I do move my clips around from time to time to keep that nasty black mark off of my plated object. To dispose of this, you should not pour it down the sink as copper salts are extraordinarily toxic to fish and aren't removed by waste treatment plants. I would recommend either taking it to a photo developing place (they'll often accept small amounts of "hazmat" liquids), your local landfill's hazmat disposal, plate out the copper from the solution, or letting it evaporate and saving the copper salts for a rainy day. Most places, it is illegal to pour down the drain.

Looking at your pictures, your copper source is not pure or you have mixed something with your plating solution. It should be a deep, dark, clear blue and not a milky light teal color. Your plated objects should also come out very shiny and a brilliant red color and not hazy or dull. The bubbles shouldn't stick around either.

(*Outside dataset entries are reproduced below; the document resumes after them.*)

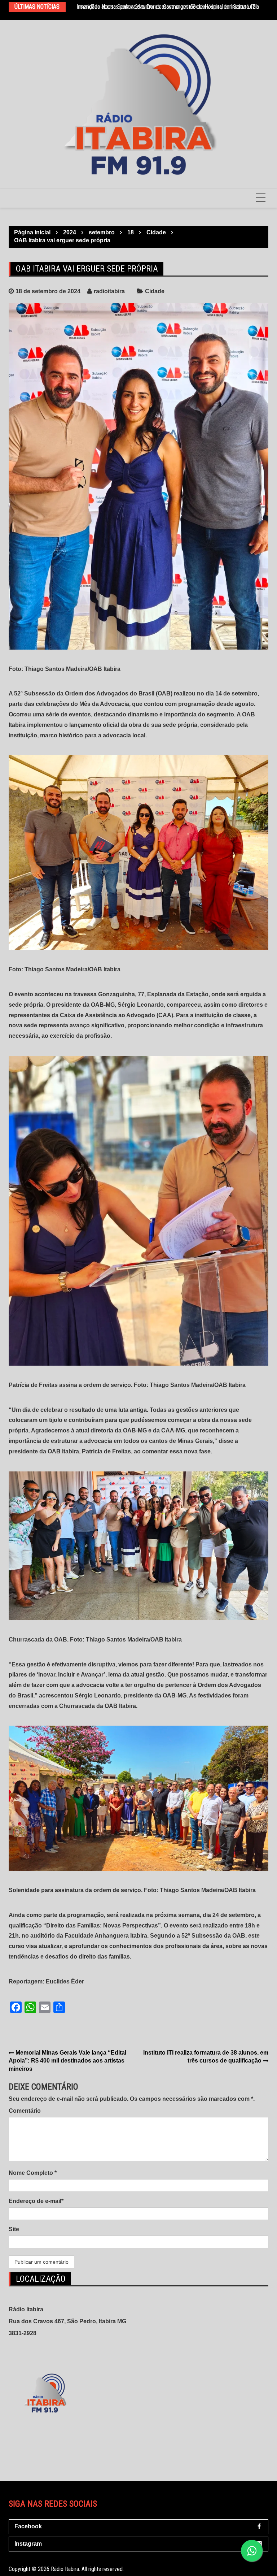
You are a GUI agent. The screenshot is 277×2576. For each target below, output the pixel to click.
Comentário (25, 2111)
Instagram (28, 2544)
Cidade (154, 291)
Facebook (28, 2526)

I used the innards of some electrical wire I had. The copper wool pads at my local store were copper plated, not 100%. Thanks for the response, I'll probably go the evaporation route.
dobrivoje1 month ago

Thanks a lot. Great instructable.

I copper plated holes on my PCB. Now I have to tin copper. Is it going to be your next instructable, or must I use electroless tinning?

A_Steingrube (author)  dobrivoje1 month ago

You can use electroplating to plate through holes, but you have to paint on a graphite or silver paint first. I may do an instructable on this in the future after this semester is over.

xchcui1 month ago

Great instructable as great as the Nickel plating one.

I don't have in my area cameo cleaner and you mention that it has tiny silicone particles that do the clean job better.

Will a paste of mixing vinegar+bakind soda do the job? as the vinegar is acid and the baking soda will act as a mild abrasive substance?

A_Steingrube (author)  xchcui1 month ago
If you mix baking soda and vinegar, you will get a reaction that neutralizes the acid; this makes mixing them pointless. If you want to use an abrasive, you need to find one that is made out of a substance harder than the oxides you are trying to remove or it won't do anything. A great abrasive can be found in most toothpastes. Basically, they contain sand.
johojo1 month ago

I believe that in "Step 4: Making the Copper Electrode" you are actually making the copper pad into an anode (not cathode), since it will serve as the source of positively charged Cu+ ions that will migrate over to the negatively charged cathode.

GG_Beta2 months ago

Awesome instructable man!

Do you know anything I can replace Cameo with? I cant find it in my country, Im from Mexico.


A_Steingrube (author)  GG_Beta2 months ago
Try to find a metal cleaner that doesn't have an oil or wax-based polish. I'm afraid I can't think of any other cleaners out of the top of my head... If you can find something that doesn't say "long lasting shine!" or similar (in Spanish, perhaps), it should work just fine.
arshiaIQ3 months ago
thanks alot
very nice and clean finish
1-can i store this solution?
2-can i make copper acetate without peroxide?
3-what should i do when acetate solution gets dark blue?
4-i have copper acetate how should i use it for this?
you said you love questions please answer them!
A_Steingrube (author)  arshiaIQ3 months ago
I answered most of these in my instructable :) But, here they are:
1) Yes, you can store unused solution in a sealable container. Just mark it as "POISON" so it doesn't get drank accidentally.
2) You can go without the peroxide, however, the reaction will be much slower.
3) Once your solution turns blue, it is ready to be used for electroplating. You don't want your solution to be too concentrated or else you will get poor results.
4) It is unlikely that you have pure a copper acetate powder - it doesn't have many consumer uses in its pure state (though it can be used as an anti fungal and an insecticide in rare cases). More likely, you have copper sulfate (aka Cupric Sulfate) in the form of a root killer. To use either of the two, dissolve a small amount in distiller water.